What’s going to happen to the rest of the Mini range? An inside line suggests that the clock is ticking for the five-door hatch and the cabriolet which won’t go electric and are too small to dock onto BMW’s FAAR architecture. Another endangered species is the Clubman, sources claim. Having said that, we would not be surprised if Mini were to select FAAR as the way to go for the next Countryman and its two sister models. Offered in fwd and awd guise, powered by a 2.0litre four instead of the breathless 1.5litre three and available in different stages of electrification, we expect to see a dramatically dynamic and quite stylish coupé-like Sportsman (unlike the slow-selling three-door Paceman, this one has five doors) as well as a rough & tough SUV-like version described as one-third Land Rover and two-thirds Range Rover which may be badged Bushman. In total, this strategy would spawn four crossovers, thereby reflecting the continueing change in buyer preference.
Those other Models
As for the Up!, 2020 will see its final update with the addition of three EV versions with battery packs that store 24, 36, or 49 kWh of energy and are powered by electric motors with respective outputs of 94 hp and 170 lb-ft, 121 hp and 243 lb-ft, and 148 hp and 317 lb-ft. Range is expected to fall at 190, 250, and 310 miles on the more optimistic European cycle, while prices will fall between 20,000 and 27,500 euros. The Up! is the last Volkswagen model still based on the ancient PQ architecture conceived way back when under Ferdinand Piëch.

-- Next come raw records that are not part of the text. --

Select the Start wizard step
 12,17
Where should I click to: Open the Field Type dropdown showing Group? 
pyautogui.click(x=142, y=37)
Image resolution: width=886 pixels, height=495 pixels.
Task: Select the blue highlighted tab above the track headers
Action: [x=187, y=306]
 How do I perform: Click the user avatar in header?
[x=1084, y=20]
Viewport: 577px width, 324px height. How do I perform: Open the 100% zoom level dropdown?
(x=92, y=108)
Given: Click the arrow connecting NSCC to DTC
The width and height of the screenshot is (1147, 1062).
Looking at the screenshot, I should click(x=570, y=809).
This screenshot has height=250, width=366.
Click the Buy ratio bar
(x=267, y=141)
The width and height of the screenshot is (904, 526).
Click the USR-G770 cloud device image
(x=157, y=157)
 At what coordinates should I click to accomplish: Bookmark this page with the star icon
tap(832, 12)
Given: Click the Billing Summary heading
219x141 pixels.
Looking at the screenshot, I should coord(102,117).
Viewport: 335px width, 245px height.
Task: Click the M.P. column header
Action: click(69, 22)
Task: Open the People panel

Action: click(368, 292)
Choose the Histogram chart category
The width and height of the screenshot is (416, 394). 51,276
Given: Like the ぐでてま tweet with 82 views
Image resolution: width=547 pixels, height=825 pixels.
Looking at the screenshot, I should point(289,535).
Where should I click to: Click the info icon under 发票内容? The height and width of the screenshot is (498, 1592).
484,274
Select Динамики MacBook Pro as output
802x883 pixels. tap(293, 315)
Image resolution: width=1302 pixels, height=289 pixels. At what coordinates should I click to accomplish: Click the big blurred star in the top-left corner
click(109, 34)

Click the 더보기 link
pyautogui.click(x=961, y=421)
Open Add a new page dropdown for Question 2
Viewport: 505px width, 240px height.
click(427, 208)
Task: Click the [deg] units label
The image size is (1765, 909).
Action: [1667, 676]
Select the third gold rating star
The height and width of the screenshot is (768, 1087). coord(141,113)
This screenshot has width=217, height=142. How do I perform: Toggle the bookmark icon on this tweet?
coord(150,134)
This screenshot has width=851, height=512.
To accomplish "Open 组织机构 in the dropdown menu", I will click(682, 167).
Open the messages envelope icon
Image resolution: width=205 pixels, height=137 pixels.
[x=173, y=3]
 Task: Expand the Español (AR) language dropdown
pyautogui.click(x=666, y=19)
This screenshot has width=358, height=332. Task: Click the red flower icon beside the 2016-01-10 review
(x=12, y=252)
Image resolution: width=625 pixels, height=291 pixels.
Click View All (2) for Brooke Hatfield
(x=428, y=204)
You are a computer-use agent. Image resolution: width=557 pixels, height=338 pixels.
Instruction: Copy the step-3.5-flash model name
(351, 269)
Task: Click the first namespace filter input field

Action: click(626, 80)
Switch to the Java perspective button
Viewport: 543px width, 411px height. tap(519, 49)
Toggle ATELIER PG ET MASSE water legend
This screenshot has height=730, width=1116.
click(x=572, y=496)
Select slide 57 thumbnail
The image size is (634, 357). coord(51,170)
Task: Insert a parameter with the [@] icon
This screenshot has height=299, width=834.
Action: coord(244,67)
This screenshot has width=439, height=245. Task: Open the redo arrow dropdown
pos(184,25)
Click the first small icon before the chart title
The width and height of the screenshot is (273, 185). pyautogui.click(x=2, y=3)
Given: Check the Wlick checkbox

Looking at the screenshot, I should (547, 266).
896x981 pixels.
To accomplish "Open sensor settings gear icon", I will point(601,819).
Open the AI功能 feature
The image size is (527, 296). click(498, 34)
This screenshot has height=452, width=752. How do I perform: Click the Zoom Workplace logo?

According to sources from within Daimler and Renault, their Smart-related tie-up will expire when the Forfour/Twingo runs its course. For the Germans, the tentative plan for 2025 and beyond is to align Smart with Geely. Less likely is a partnership with BYD, the Chinese home of the only mildly successful Denza EV co-engineered with Mercedes. In contrast, Geely is investing $5 billion in its EV activities, which already include a cheap model marketed under the Kandi name. Other potential candidates are the brand’s long-term partners BAIC and BJEV who may start building electric smart Fortwos in the not too distant future. Smart 3.0 will however feature a completely new bespoke EV architecture. The first fruit from this affordable, scalable, and globally compatible matrix is claimed to be a small crossover dubbed Formore due in 2025 at the latest. Meanwhile, the Fortwo and Forfour replacements have been penciled in for 2026 and 2027.